Verlorene Heimat

So stark Christine Papsch ihr Leben als Frau in die Hand nehmen kann und konnte: Wesentliche Entscheidungen wurden, wie so häufig in ihrer Generation, von Männern bestimmt. Die Wahrheit über ihre Väter erfuhr die junge Christine erst, als sie mit 18 Jahren ihr Elternhaus verließ und von Thüringen nach Bayern ging (und dann wieder zurück). Viel später: die Entscheidung ihres Mannes ...

Es ist schon mehr als zwei Jahre her, dass ich zum ersten Mal mit Frau Papsch sprach. Sie hatte das Buch von Dittmar May gelesen, rief mich an und bat mich darum, auch ihre Geschichte aufzuschreiben. Seit einigen Jahren schreibe sie auch selbst, in zwei verschiedenen Schreibgruppen, doch die entstandenen Texte wollten sich nicht zu einem Ganzen fügen.

Andere Projekte warteten auf ihren Abschluss, doch schließlich gelang es mir, zu ihr an den schönen Bodensee zu fahren (von dem ich leider nicht viel sah, dazu war keine Zeit). Ich hatte schon viele Texte von ihr gelesen, doch erst nach zwei längeren Interview-Gesprächen wurde mir klar, wie alles zusammenhing. Die Lektüre mehrerer Ordner aus der Stasi-Unterlagenbehörde brachte zusätzliche, schmerzliche Einsichten.

Aus Christine Papschs Stasi-Unterlagen

Für die Erstfassung des Buches ergänzte ich ( unterstützt von einem Kollegen) Christine Papschs eigene Texte durch die Geschichten aus den Interviews und brachte alles in eine Form und einen Stil. Bei einem weiteren Besuch am Bodensee gingen wir den Text noch einmal durch, fügten weiteres hinzu, klärten letzte Fragen und suchten Fotos aus.
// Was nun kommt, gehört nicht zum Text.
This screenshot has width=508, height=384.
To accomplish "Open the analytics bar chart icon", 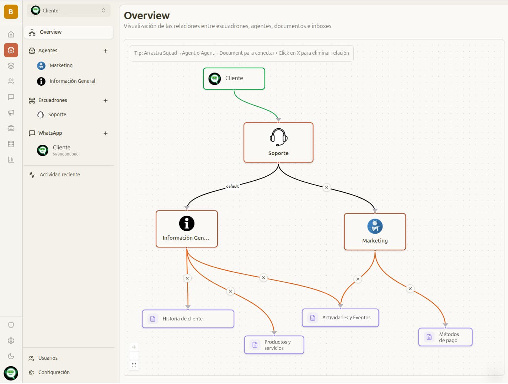I will click(11, 160).

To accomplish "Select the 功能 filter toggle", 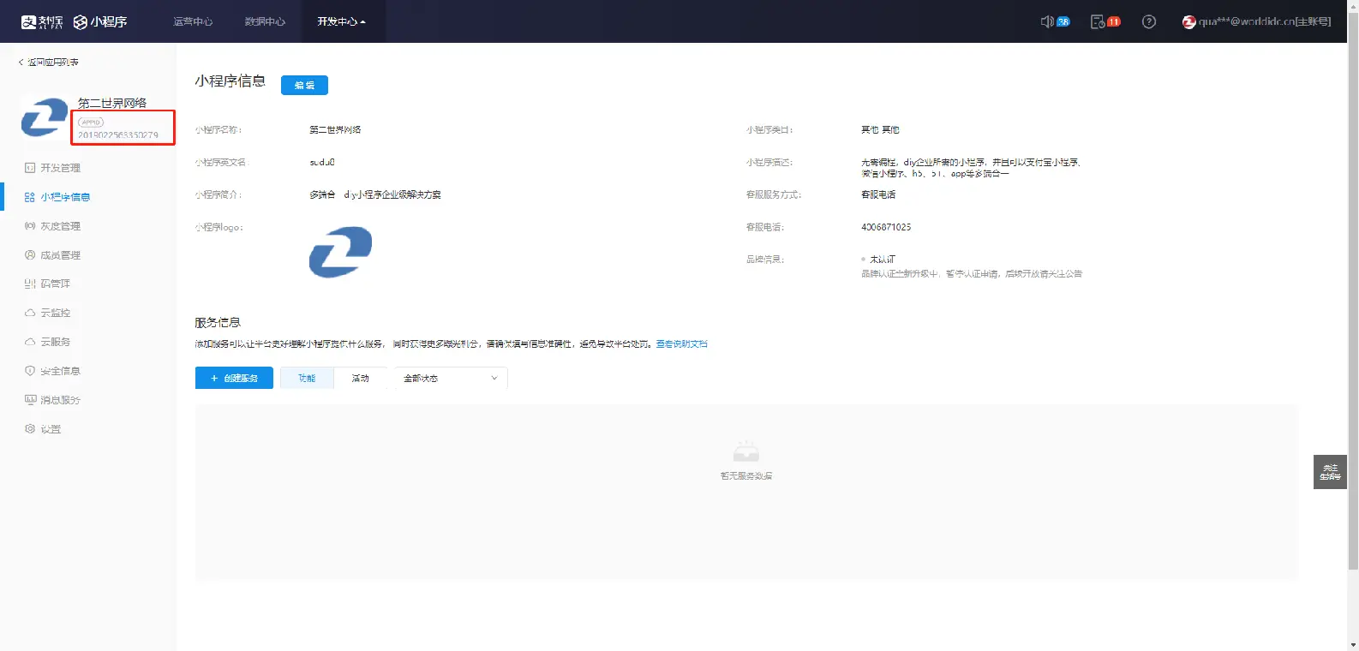I will (x=307, y=378).
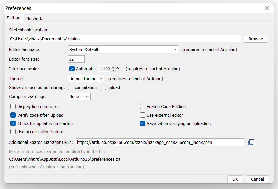278x189 pixels.
Task: Uncheck Verify code after upload
Action: (x=13, y=115)
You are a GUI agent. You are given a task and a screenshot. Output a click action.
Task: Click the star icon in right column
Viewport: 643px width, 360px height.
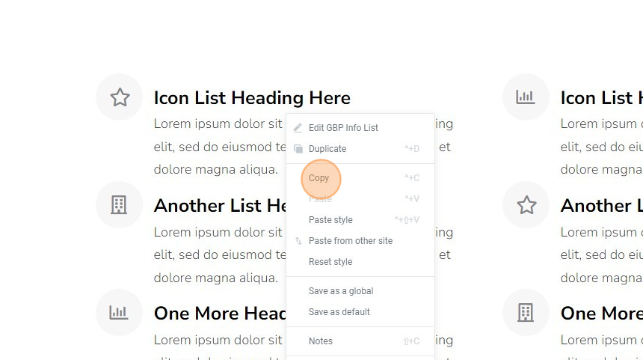click(526, 205)
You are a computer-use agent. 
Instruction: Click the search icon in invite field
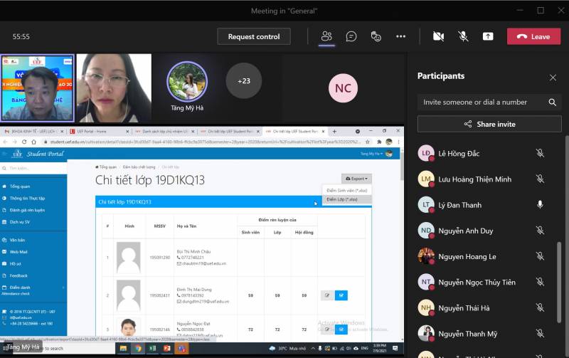[x=553, y=102]
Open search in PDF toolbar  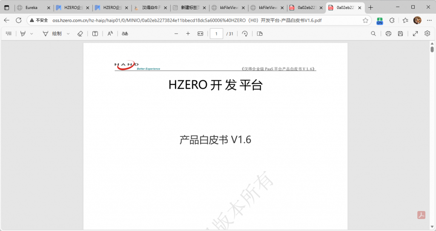(373, 34)
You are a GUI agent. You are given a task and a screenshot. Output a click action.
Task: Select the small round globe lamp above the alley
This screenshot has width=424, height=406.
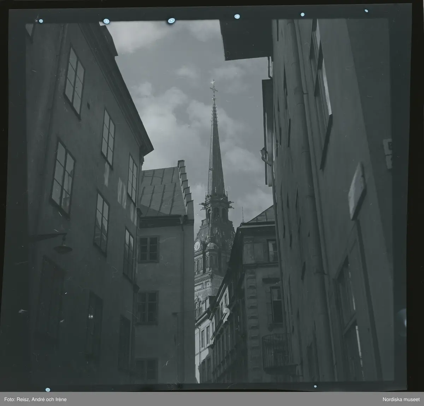(x=226, y=310)
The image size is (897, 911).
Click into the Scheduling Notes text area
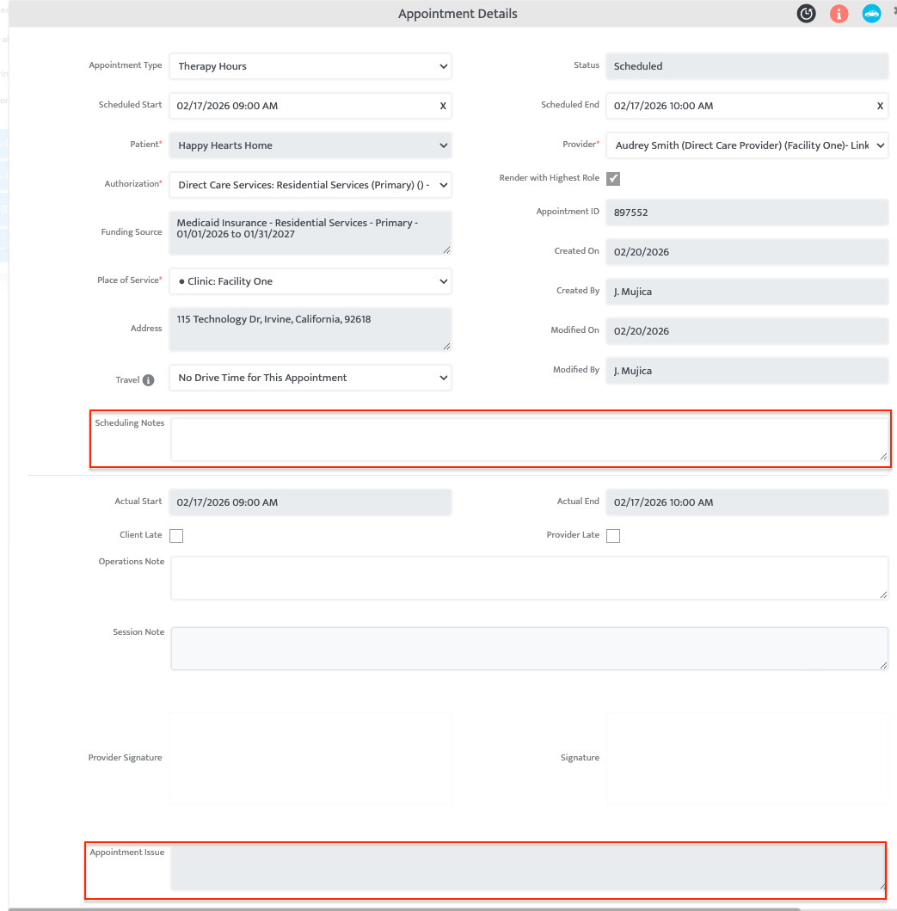pos(529,440)
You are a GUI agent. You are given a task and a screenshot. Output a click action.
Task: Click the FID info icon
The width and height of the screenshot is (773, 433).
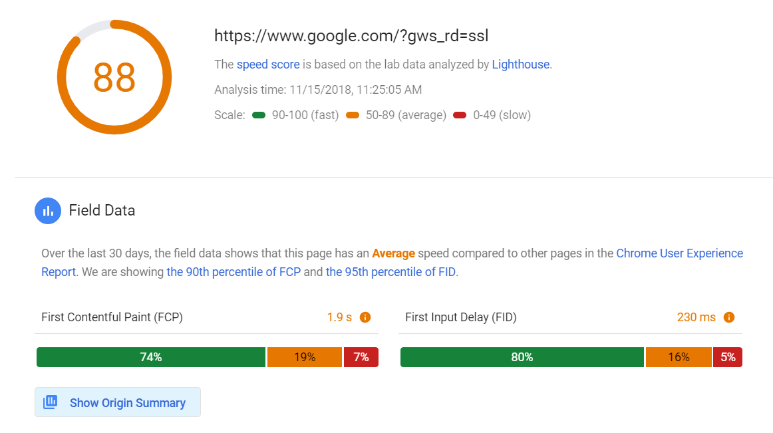point(728,317)
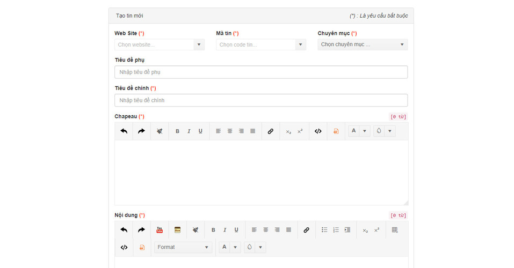Redo the last action in Chapeau editor
This screenshot has width=514, height=268.
(141, 131)
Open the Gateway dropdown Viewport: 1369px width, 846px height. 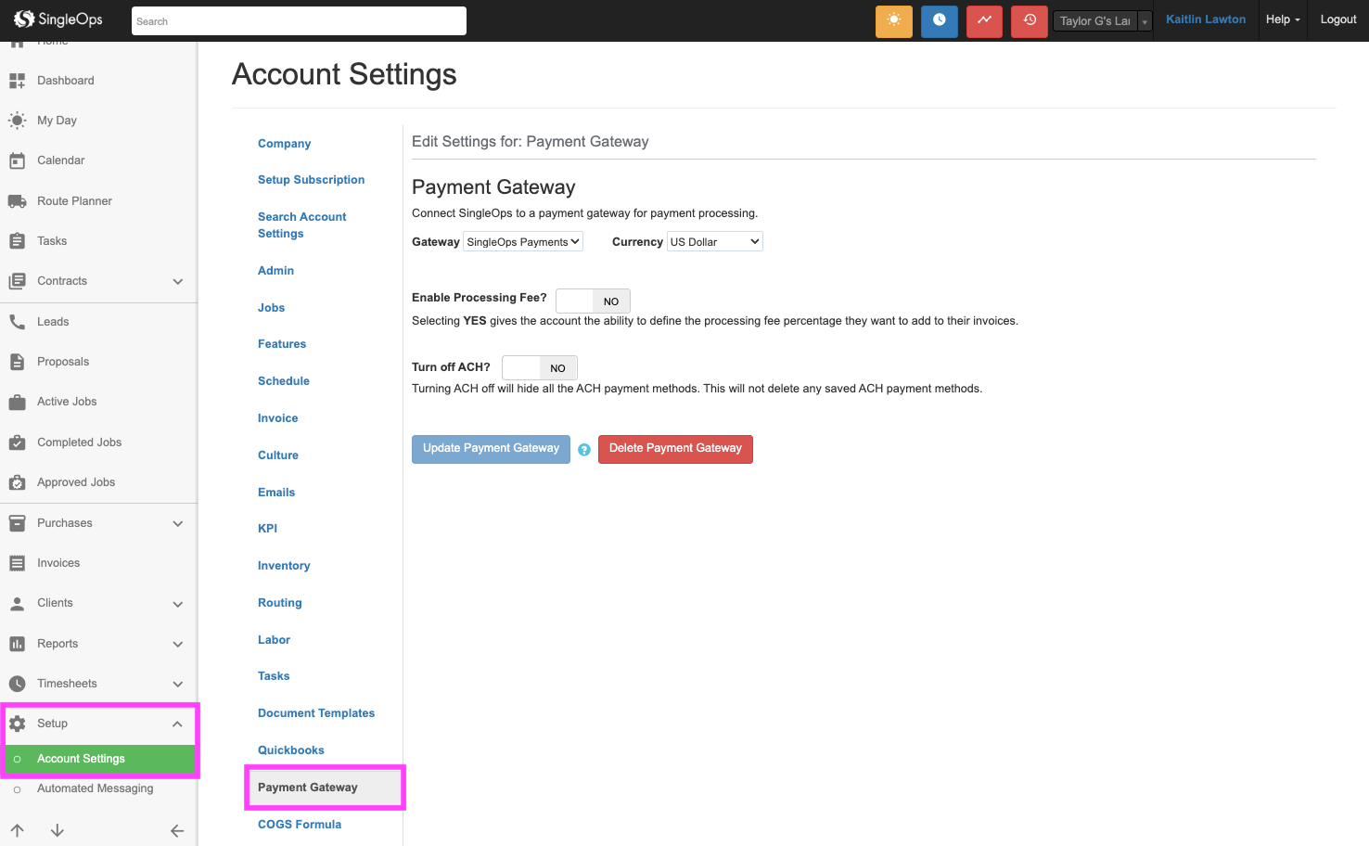click(523, 242)
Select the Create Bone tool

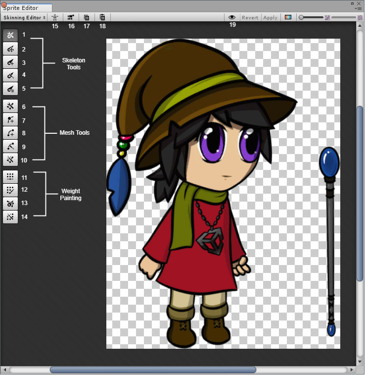[x=10, y=62]
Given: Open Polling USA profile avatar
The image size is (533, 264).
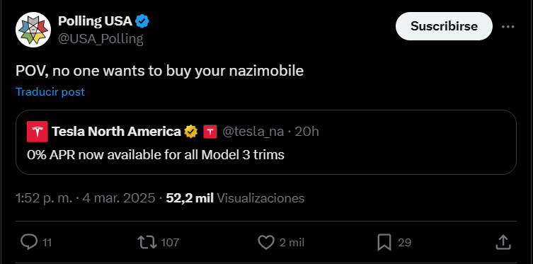Looking at the screenshot, I should [x=33, y=30].

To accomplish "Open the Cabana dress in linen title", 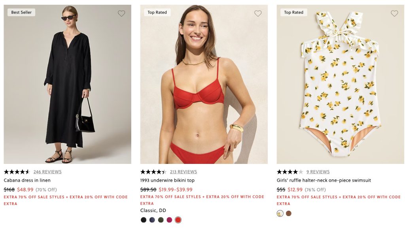I will 27,180.
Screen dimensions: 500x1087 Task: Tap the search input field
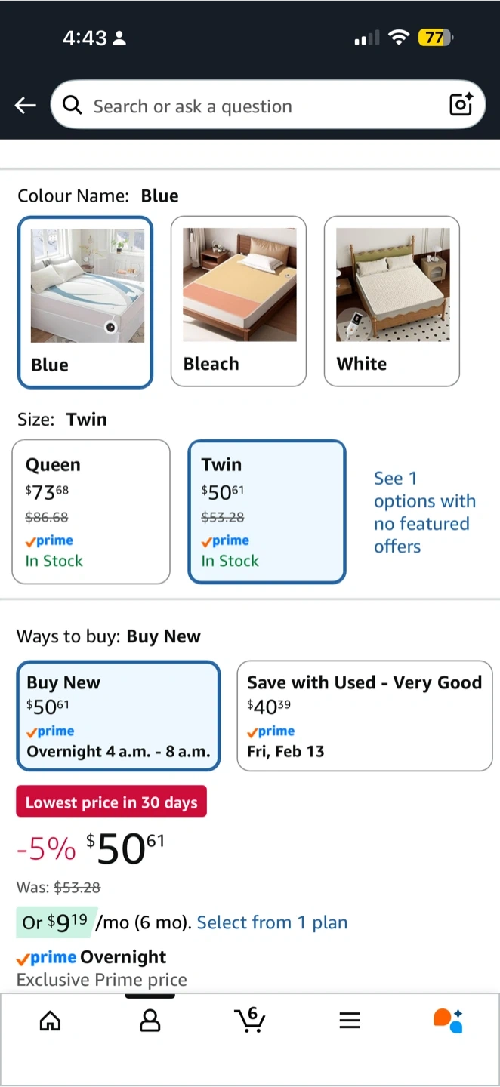pyautogui.click(x=257, y=106)
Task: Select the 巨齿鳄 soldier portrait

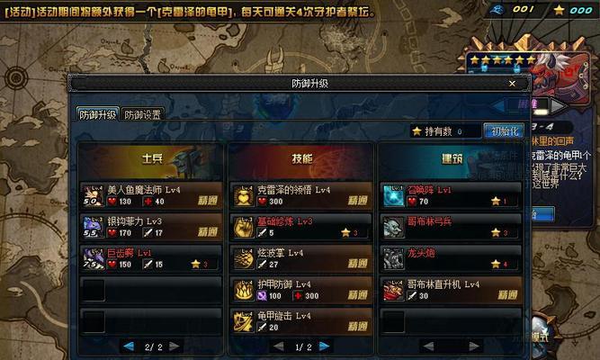Action: coord(93,258)
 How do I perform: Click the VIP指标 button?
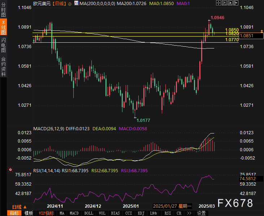tap(46, 213)
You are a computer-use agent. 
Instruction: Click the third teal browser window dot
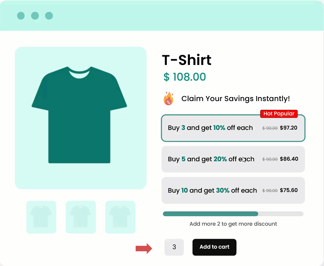tap(49, 16)
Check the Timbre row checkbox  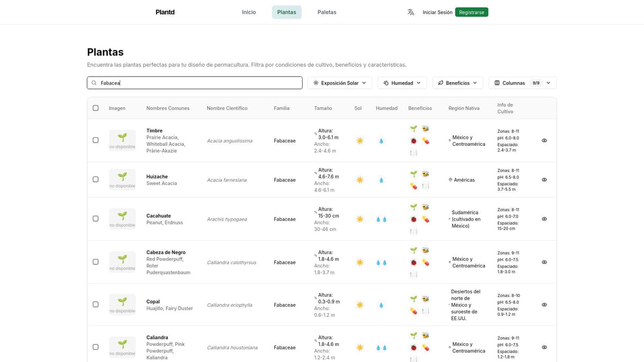tap(96, 140)
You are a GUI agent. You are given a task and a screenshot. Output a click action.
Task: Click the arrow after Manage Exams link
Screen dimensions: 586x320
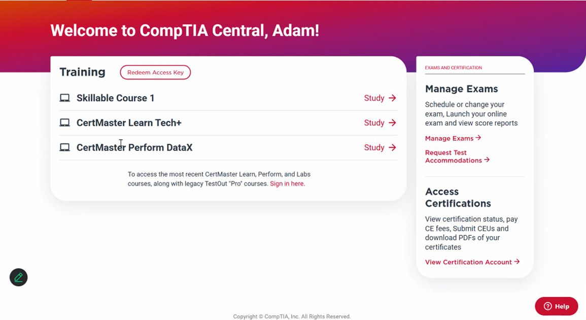point(478,138)
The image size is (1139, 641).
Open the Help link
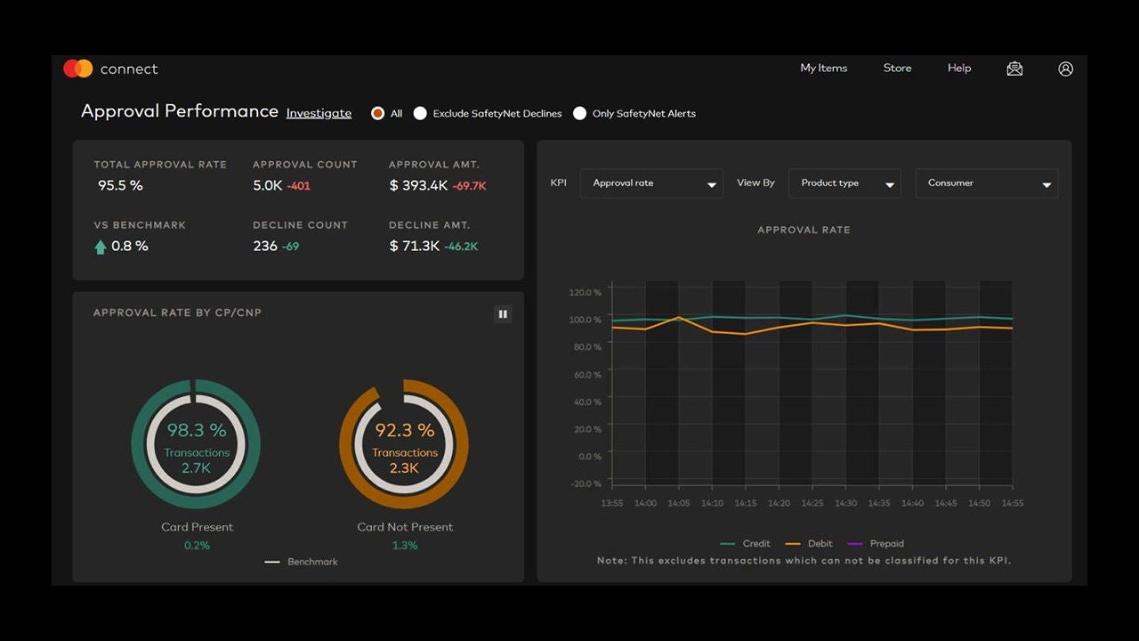(959, 69)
So entstand eine faszinierende Familiengeschichte, ein deutsch-deutscher Roman und zugleich eine Dokumentation von Stasi-Methoden, mit denen unbescholtene und engagierte Bürger bedroht und kriminalisiert wurden. Christine Papsch machten sie letztlich heimatlos.

Die Beschreibung auf dem Buchrücken bringt die Geschichte auf den Punkt:

Christines Mann Josef besucht seine Mutter im Westen und kehrt nicht zurück. Für die leidenschafliche Physiotherapeutin beginnt ein jahrelanger Spießrutenlauf. Weil sie den Forderungen der Staatssicherheit nicht nachgibt und ihrem Mann die Treue hält, wird sie aus ihrer Arbeitsstelle gedrängt, sozial geächtet und schließlich verhaftet. 1985 verbringt sie sieben Monate im Untersuchungsgefängnis und im Frauenzuchthaus Hohenleuben. In ihrer Autobiografie erzählt Christine Papsch ehrlich und eindringlich davon, wie ihr Leben von Beginn an von den deutsch-deutschen Verhältnissen geprägt wurde. Bis in die engsten familiären Bindungen hinein.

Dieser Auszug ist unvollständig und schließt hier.